• **WHAT IS REQUIRED**
Where the records below show a line containing "You are a GUI agent. The screenshot is 1497×2464.", start copying; end with the line containing "[Twitter] (785, 2360)", and copy it too.

• **Stored items**
Segment Open
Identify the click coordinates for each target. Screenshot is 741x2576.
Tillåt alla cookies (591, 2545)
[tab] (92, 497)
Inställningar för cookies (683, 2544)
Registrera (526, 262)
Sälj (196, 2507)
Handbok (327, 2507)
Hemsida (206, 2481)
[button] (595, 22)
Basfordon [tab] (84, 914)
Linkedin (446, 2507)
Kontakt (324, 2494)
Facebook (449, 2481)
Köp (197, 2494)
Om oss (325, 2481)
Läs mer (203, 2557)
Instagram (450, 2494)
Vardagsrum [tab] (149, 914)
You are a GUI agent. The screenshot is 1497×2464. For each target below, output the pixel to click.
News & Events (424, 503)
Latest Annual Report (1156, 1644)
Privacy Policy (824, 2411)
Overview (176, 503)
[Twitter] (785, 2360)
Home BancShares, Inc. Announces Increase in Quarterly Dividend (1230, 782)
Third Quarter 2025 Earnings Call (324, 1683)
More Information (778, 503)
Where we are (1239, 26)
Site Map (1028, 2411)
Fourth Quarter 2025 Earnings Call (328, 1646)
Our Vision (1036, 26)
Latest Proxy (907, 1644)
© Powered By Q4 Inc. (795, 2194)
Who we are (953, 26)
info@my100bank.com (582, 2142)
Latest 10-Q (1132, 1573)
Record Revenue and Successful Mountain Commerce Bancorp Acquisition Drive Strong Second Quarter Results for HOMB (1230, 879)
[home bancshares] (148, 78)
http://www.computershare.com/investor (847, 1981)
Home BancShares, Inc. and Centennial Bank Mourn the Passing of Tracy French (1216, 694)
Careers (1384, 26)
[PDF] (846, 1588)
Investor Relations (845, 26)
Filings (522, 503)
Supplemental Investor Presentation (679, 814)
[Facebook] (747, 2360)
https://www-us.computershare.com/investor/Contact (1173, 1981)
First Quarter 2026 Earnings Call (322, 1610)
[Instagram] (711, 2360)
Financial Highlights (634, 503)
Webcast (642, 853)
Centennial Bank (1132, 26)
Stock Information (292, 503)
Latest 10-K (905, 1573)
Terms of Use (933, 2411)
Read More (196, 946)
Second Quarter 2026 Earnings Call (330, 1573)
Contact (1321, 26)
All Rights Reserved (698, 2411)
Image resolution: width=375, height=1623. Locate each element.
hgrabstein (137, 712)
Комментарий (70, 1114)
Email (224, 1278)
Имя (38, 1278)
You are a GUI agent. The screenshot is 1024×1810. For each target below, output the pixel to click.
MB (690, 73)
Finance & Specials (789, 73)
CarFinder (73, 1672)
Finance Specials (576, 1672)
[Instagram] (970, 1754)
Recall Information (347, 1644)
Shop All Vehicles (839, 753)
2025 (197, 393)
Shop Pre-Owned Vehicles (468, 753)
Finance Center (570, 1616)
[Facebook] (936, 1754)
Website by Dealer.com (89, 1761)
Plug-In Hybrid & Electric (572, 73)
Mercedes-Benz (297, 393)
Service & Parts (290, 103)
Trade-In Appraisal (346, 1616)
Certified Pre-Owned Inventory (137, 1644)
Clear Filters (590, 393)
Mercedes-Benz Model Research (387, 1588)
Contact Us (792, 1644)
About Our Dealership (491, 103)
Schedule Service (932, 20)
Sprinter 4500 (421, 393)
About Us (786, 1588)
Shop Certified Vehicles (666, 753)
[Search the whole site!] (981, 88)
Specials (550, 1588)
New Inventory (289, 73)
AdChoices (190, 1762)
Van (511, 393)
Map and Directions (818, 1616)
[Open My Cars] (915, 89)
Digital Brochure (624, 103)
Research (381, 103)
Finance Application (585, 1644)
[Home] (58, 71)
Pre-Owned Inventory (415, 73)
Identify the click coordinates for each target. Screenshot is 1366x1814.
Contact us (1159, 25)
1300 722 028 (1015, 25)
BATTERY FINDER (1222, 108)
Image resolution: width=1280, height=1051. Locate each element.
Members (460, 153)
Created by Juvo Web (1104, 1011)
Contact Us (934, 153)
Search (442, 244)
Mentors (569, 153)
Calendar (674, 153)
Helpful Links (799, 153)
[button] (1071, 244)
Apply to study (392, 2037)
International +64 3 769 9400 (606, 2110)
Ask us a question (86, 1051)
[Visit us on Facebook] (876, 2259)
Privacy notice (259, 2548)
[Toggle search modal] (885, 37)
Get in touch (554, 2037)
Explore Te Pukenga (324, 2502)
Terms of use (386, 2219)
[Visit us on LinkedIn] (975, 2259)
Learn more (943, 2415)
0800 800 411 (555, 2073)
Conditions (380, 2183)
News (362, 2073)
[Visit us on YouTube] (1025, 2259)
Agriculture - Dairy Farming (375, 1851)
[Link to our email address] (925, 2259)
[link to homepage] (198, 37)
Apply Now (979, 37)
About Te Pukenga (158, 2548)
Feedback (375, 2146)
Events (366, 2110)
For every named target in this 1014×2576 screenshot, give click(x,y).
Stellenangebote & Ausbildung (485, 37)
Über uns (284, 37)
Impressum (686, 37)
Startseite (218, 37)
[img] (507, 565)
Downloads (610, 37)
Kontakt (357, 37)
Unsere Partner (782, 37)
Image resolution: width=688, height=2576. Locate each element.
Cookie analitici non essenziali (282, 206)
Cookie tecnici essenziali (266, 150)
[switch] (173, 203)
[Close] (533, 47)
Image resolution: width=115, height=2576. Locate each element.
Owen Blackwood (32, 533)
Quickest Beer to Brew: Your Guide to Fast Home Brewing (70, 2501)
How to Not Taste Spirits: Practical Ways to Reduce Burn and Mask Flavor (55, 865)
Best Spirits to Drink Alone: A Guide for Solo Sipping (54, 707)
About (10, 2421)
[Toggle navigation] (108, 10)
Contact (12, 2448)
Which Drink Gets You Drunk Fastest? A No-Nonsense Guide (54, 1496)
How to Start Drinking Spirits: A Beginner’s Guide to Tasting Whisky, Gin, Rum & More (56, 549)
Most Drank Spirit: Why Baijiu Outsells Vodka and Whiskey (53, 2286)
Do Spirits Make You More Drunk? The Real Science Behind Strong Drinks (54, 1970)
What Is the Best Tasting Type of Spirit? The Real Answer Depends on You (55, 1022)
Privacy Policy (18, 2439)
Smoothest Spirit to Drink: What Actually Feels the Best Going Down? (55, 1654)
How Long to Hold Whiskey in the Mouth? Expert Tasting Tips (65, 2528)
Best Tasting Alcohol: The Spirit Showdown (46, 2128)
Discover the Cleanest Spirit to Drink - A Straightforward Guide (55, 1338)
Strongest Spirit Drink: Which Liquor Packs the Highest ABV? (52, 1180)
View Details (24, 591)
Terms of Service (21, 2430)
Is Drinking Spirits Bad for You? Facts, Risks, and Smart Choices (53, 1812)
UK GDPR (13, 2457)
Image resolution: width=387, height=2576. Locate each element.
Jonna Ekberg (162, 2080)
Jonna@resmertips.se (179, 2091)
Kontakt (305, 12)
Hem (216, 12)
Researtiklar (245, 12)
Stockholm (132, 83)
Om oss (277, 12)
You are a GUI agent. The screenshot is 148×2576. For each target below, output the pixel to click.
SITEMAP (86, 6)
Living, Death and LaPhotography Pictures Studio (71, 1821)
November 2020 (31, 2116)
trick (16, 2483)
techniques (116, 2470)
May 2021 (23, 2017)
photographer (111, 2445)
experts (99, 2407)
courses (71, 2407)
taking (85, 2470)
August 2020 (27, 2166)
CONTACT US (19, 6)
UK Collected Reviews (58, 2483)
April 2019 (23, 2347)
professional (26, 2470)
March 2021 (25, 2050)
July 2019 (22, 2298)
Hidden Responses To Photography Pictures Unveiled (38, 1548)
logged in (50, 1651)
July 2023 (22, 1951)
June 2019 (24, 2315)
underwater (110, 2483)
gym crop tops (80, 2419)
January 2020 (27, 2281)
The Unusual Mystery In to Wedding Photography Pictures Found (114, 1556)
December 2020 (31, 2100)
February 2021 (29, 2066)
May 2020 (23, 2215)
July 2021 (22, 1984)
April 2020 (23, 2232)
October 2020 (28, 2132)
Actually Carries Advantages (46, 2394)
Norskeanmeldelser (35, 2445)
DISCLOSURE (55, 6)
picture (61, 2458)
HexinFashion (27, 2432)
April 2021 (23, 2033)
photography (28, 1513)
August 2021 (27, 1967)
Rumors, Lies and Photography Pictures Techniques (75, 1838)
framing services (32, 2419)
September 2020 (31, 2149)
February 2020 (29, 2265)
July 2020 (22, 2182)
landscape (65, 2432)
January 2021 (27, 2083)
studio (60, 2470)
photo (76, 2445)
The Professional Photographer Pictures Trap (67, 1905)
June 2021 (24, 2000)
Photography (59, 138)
Segment Closed
• **ANSWER TO THE EXERCISE**
You are a GUI agent. The screenshot is 1497×2464. For each target below, output the pixel to click.
News & Events (424, 503)
Latest Annual Report (1156, 1644)
Privacy Policy (824, 2411)
Overview (176, 503)
[Twitter] (785, 2360)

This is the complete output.